ESPORTES
Bahia: Um time, duas medidas
Para a torcida tricolor, alegria e apreensão são divididas de acordo com o tempo de jogo. Pelo menos na Segundona, o Bahia tem sido dois times, um em cada tempo de partida. Nos primeiros 45 minutos, a empolgação toma conta dos jogadores de Arturzinho, quase sempre resultando em gols. Mas o retorno do intervalo tem sido quase sempre um suplício e motivo de decepção.
Para se ter uma idéia do bom início de duelo, dos dez gols marcados na competição, oito foram estufados no primeiro tempo. Destes, metade foram convertidos antes dos 25 minutos, tempo em que o Esquadrão de Aço consegue o domínio da bola. As assistências são mais precisas, quase sempre deixando os atacantes de cara pro gol. Tentos no segundo tempo, apenas em duas oportunidades. Juca marcou na estréia do time baiano, fazendo aos 25 minutos do segundo tempo, arrancando o empate em 1 a 1 diante do Fortaleza.

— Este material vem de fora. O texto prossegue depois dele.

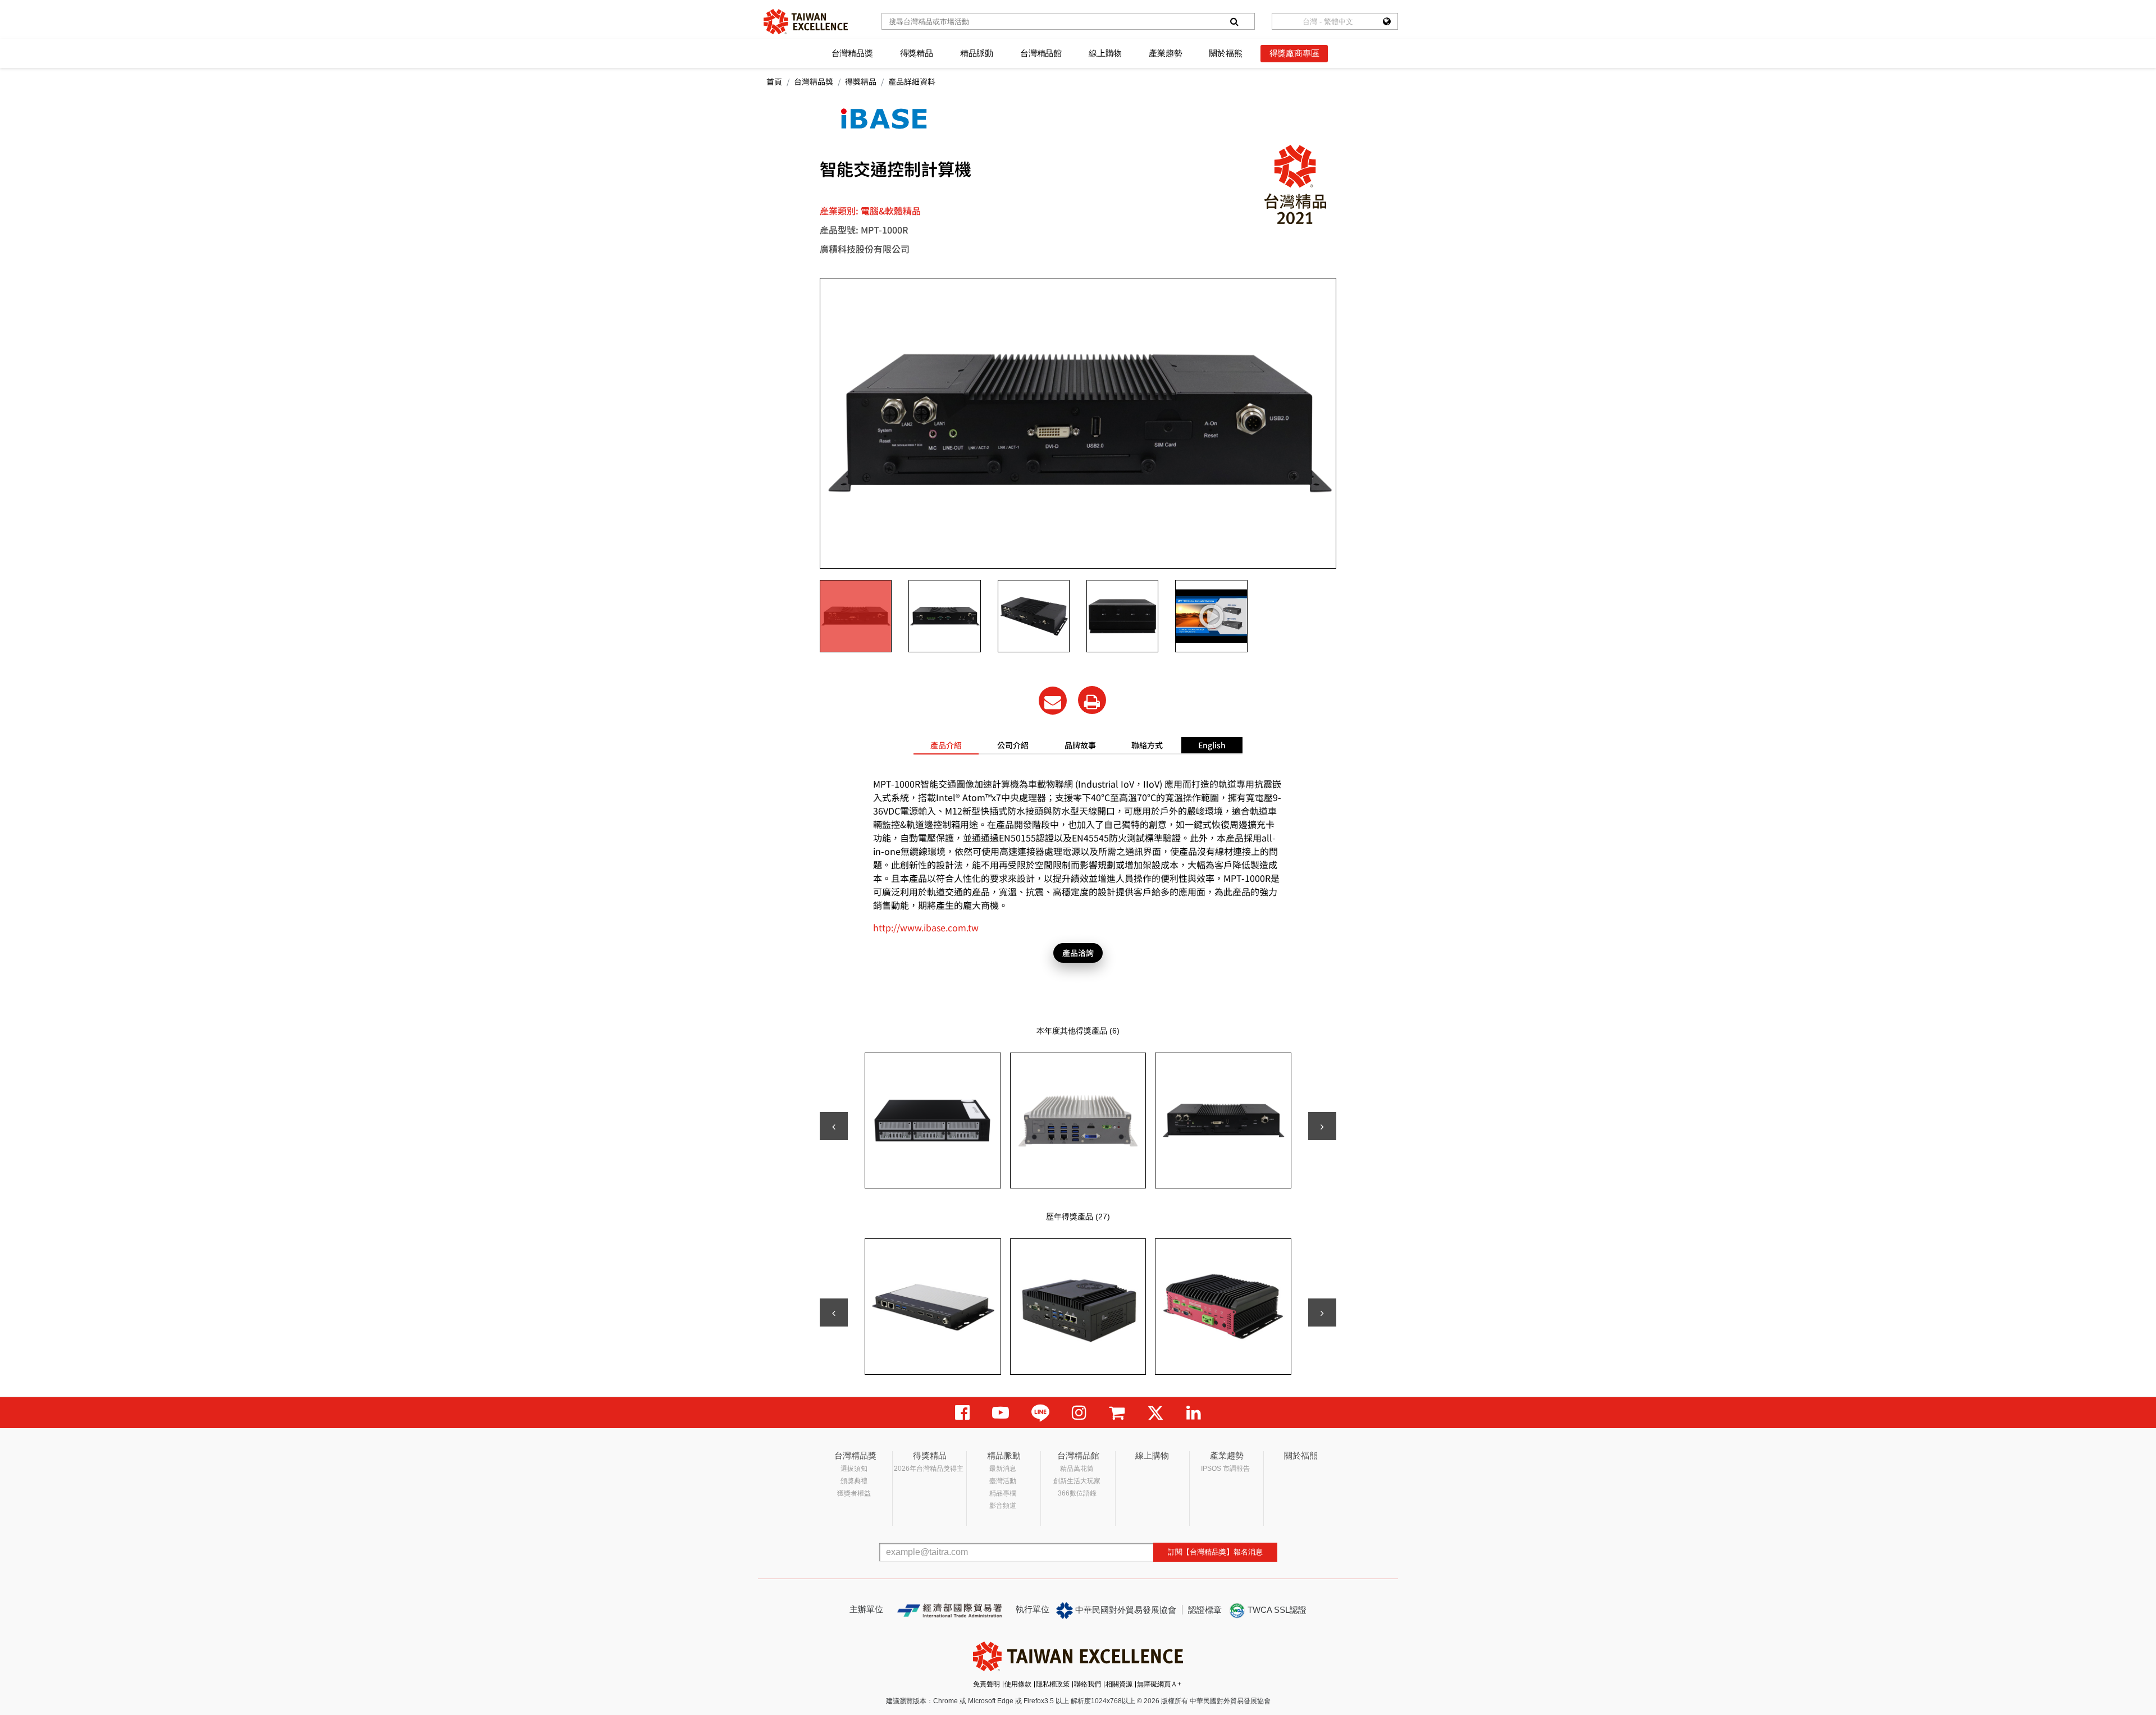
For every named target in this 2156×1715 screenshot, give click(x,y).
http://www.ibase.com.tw (926, 927)
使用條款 (1017, 1684)
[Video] (1000, 1412)
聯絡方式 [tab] (1147, 745)
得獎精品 (916, 53)
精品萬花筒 (1077, 1468)
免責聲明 (986, 1684)
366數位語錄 (1077, 1493)
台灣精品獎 (852, 53)
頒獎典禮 (854, 1481)
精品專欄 (1002, 1493)
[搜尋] (1234, 21)
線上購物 (1105, 53)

O outro gol convertido na etapa final foi de Emerson Cris, na virada em cima do Avaí, por 2 a 1. E foi só. O que mais ocorreu no retorno do intervalo foi um Bahia fraco, sem ritmo, e decepcionando sua torcida. Das 13 bolas que entraram na rede tricolor, nove foram no segundo ato. O único gol sofrido no início, contra o Avaí, no Jóia, não teve muita importância, pois o tricolor conseguiu virar o marcador.
Os demais saldos negativos foram decisivos para os tropeços. Contra o Ceará, pode ser o melhor exemplo para a oscilação do time baiano nas partidas. Diante do Vovô cearense, a tropa do técnico Arturzinho foi arrasadora na primeira metade do encontro, fazendo 2 a 0, com gols de Galvão, aos 37, além de Elias, um minuto depois. Entretanto, na segunda parcial, foi um desastre. Caiu o nível técnico e acabou levando os dois gols de empate.
No jogo seguinte, mais um vexame. Também fora de casa, enfrentou o Juventude e converteu o primeiro gol, com o bom começo. Mas, no retorno do intervalo, acabou levando três dos quatro gols dos gaúchos. Para o treinador Arturzinho, o problema da falta de ritmo não é na preparação física, mas nas chances desperdiçadas.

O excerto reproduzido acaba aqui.